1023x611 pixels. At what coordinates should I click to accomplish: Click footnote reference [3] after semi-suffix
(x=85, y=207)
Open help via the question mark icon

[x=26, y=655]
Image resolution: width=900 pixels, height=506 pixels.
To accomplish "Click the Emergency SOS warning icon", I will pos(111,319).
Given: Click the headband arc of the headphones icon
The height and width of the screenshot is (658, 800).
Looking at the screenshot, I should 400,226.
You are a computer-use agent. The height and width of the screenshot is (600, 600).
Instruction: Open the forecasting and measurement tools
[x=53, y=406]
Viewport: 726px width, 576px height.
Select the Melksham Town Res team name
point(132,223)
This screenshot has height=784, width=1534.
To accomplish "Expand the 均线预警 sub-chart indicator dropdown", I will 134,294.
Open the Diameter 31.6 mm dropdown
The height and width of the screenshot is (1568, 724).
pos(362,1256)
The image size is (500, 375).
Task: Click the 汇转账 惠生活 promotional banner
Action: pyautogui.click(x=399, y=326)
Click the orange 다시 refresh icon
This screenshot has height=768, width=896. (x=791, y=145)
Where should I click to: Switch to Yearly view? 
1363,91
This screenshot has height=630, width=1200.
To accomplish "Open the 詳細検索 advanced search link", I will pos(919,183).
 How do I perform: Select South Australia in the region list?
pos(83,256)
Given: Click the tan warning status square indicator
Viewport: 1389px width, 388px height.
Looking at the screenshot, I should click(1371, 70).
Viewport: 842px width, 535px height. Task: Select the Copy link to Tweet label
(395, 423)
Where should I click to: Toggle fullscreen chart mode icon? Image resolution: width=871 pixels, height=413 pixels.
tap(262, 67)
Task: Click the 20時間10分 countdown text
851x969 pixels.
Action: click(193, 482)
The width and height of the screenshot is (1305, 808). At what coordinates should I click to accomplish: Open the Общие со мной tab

______

◆ Exercise requirements: Exactly as written, output all of the entries.

◆ Result:
1023x611 pixels. At what coordinates should I click to accomplish: Click footnote reference [3] after semi-suffix
(x=85, y=207)
Open help via the question mark icon

[x=26, y=655]
Image resolution: width=900 pixels, height=506 pixels.
To accomplish "Click the Emergency SOS warning icon", I will pos(111,319).
Given: Click the headband arc of the headphones icon
The height and width of the screenshot is (658, 800).
Looking at the screenshot, I should 400,226.
You are a computer-use agent. The height and width of the screenshot is (600, 600).
Instruction: Open the forecasting and measurement tools
[x=53, y=406]
Viewport: 726px width, 576px height.
Select the Melksham Town Res team name
point(132,223)
This screenshot has height=784, width=1534.
To accomplish "Expand the 均线预警 sub-chart indicator dropdown", I will 134,294.
Open the Diameter 31.6 mm dropdown
The height and width of the screenshot is (1568, 724).
pos(362,1256)
The image size is (500, 375).
Task: Click the 汇转账 惠生活 promotional banner
Action: pyautogui.click(x=399, y=326)
Click the orange 다시 refresh icon
This screenshot has height=768, width=896. (x=791, y=145)
Where should I click to: Switch to Yearly view? 
1363,91
This screenshot has height=630, width=1200.
To accomplish "Open the 詳細検索 advanced search link", I will pos(919,183).
 How do I perform: Select South Australia in the region list?
pos(83,256)
Given: Click the tan warning status square indicator
Viewport: 1389px width, 388px height.
Looking at the screenshot, I should click(1371, 70).
Viewport: 842px width, 535px height. Task: Select the Copy link to Tweet label
(395, 423)
Where should I click to: Toggle fullscreen chart mode icon? Image resolution: width=871 pixels, height=413 pixels.
tap(262, 67)
Task: Click the 20時間10分 countdown text
851x969 pixels.
Action: click(193, 482)
The width and height of the screenshot is (1305, 808). At what coordinates should I click to accomplish: Open the Общие со мной tab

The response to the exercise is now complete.